→ **SHORT PROBLEM**: Copy the part of the material that begins with the line containing "Where should I" and runs through the end of the material, reproducing every line unchanged.

Entries on where items appear:
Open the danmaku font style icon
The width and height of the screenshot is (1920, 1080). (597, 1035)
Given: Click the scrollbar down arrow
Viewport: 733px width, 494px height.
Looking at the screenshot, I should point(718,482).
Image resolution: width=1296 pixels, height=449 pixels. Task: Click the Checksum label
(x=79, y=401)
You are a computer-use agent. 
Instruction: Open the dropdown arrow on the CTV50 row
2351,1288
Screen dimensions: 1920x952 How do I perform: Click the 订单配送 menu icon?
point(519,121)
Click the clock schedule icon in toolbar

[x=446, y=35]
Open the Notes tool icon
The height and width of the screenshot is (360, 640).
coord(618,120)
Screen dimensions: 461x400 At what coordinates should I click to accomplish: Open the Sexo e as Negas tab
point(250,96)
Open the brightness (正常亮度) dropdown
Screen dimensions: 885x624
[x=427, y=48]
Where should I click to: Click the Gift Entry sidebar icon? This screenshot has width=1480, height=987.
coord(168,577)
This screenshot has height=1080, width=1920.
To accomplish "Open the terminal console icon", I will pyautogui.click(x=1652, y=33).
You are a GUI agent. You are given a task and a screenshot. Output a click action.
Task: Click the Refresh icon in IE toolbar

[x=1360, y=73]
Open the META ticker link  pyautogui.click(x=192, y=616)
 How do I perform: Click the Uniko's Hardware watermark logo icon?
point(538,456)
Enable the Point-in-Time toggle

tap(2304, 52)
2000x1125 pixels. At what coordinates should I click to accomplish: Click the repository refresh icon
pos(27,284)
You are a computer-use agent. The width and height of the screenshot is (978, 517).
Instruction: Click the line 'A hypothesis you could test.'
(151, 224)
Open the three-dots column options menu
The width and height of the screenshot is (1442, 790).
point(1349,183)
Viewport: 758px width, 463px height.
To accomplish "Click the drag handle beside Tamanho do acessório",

→ **SOLUTION**:
Where should I click to: Click the Gift Entry sidebar icon? This screenshot has width=1480, height=987.
coord(168,577)
This screenshot has height=1080, width=1920.
To accomplish "Open the terminal console icon", I will pyautogui.click(x=1652, y=33).
You are a GUI agent. You are given a task and a screenshot. Output a click action.
Task: Click the Refresh icon in IE toolbar

[x=1360, y=73]
Open the META ticker link  pyautogui.click(x=192, y=616)
 How do I perform: Click the Uniko's Hardware watermark logo icon?
point(538,456)
Enable the Point-in-Time toggle

tap(2304, 52)
2000x1125 pixels. At what coordinates should I click to accomplish: Click the repository refresh icon
pos(27,284)
You are a computer-use agent. The width and height of the screenshot is (978, 517).
Instruction: Click the line 'A hypothesis you could test.'
(151, 224)
Open the three-dots column options menu
The width and height of the screenshot is (1442, 790).
point(1349,183)
Viewport: 758px width, 463px height.
To accomplish "Click the drag handle beside Tamanho do acessório",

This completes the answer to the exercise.